## Texte du document
==================================================
L'illustration de cette analyse sémantique est curieusement
apparue après la fin de la boucherie de Gaza, sur les pentes
enneigées helvétiques, bien loin des sables du Monde arabe. En
effet, le dernier Forum économique de Davos a réuni un panel
dont la composition frisait l'indécence.
Il y avait, dans l'ordre : le Premier ministre turc, le
président de l'État d'Israël dont la folie meurtrière a été
publiquement dénoncée par le précédent, le Secrétaire général de
l'ONU dont un très grand nombre de résolutions n'ont jamais été
respectées par le pays du précédent et, finalement, le
Secrétaire général de la Ligue arabe dont un des pays a été
agressé par le second et non protégé par le troisième. Mais
pourquoi diable M. Amr Moussa a-t-il accepté d'être à côté du
plus haut représentant de l'État hébreu moins de 2 semaines
seulement après le massacre de Gaza ? Inconscience caractérisée,
suicide politique ou recherche d'une condescendance occidentale
? Même lui ne doit pas le savoir.
==================================================
## Données fournies
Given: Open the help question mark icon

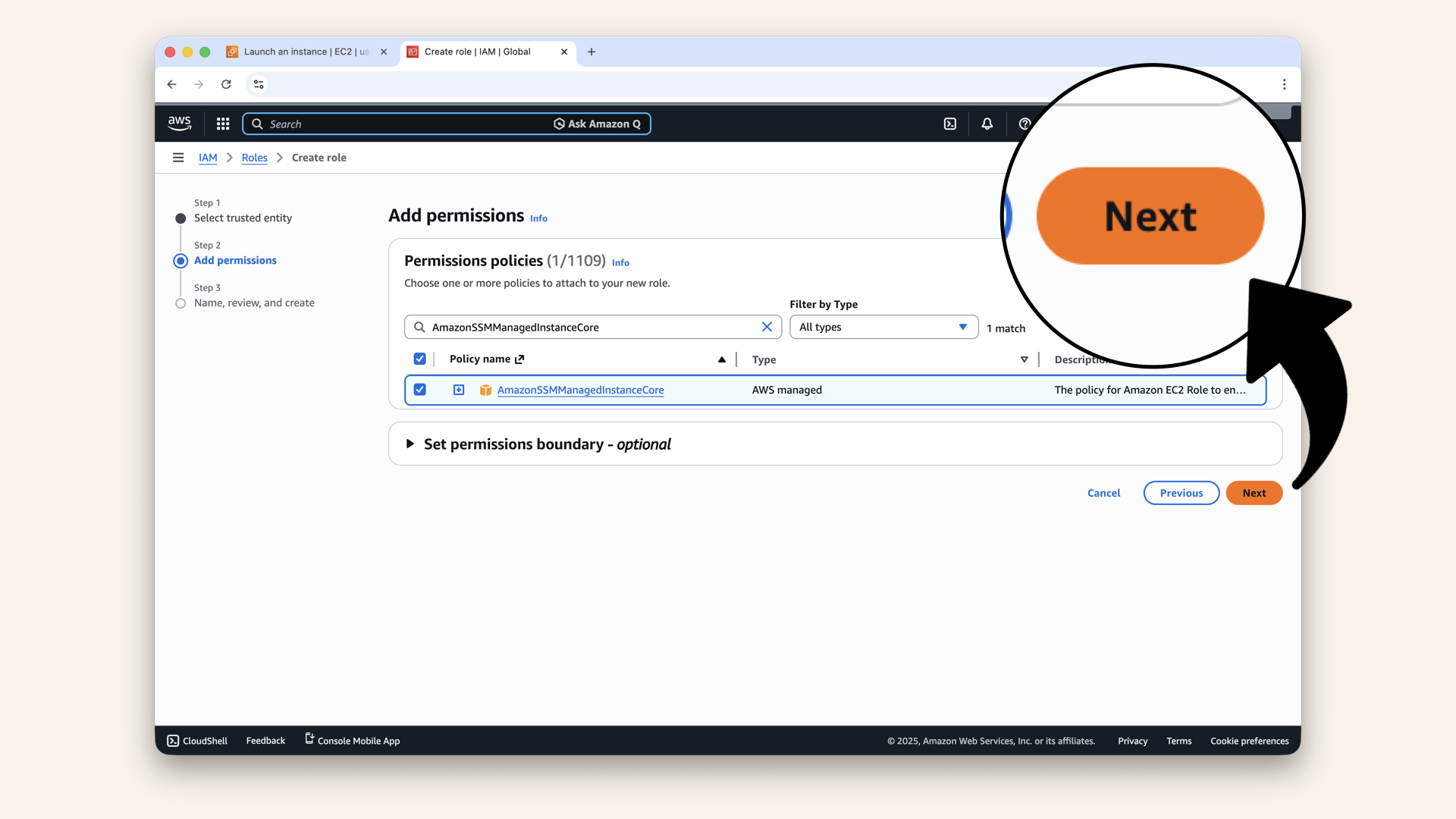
==================================================
## Travail demandé
1. Recopiez fidèlement le passage du texte sur le forum de Davos qui commence à « L'illustration de cette » et s'achève à « composition frisait l'indécence. ».
2. Répondez aux questions suivantes à partir du texte sur le forum de Davos.
(a) Selon le texte, en quel lieu l'illustration de l'analyse sémantique est-elle apparue ?
(b) Quelle personnalité le texte mentionne-t-elle en premier dans la composition du panel ?
(c) Combien de temps après le massacre de Gaza M. Amr Moussa s'est-il retrouvé à côté du plus haut représentant de l'État hébreu ?

## Les réponses
1.
L'illustration de cette analyse sémantique est curieusement
apparue après la fin de la boucherie de Gaza, sur les pentes
enneigées helvétiques, bien loin des sables du Monde arabe. En
effet, le dernier Forum économique de Davos a réuni un panel
dont la composition frisait l'indécence.

2.
(a) Sur les pentes enneigées helvétiques, au dernier Forum économique de Davos.
(b) Le Premier ministre turc.
(c) Moins de 2 semaines après.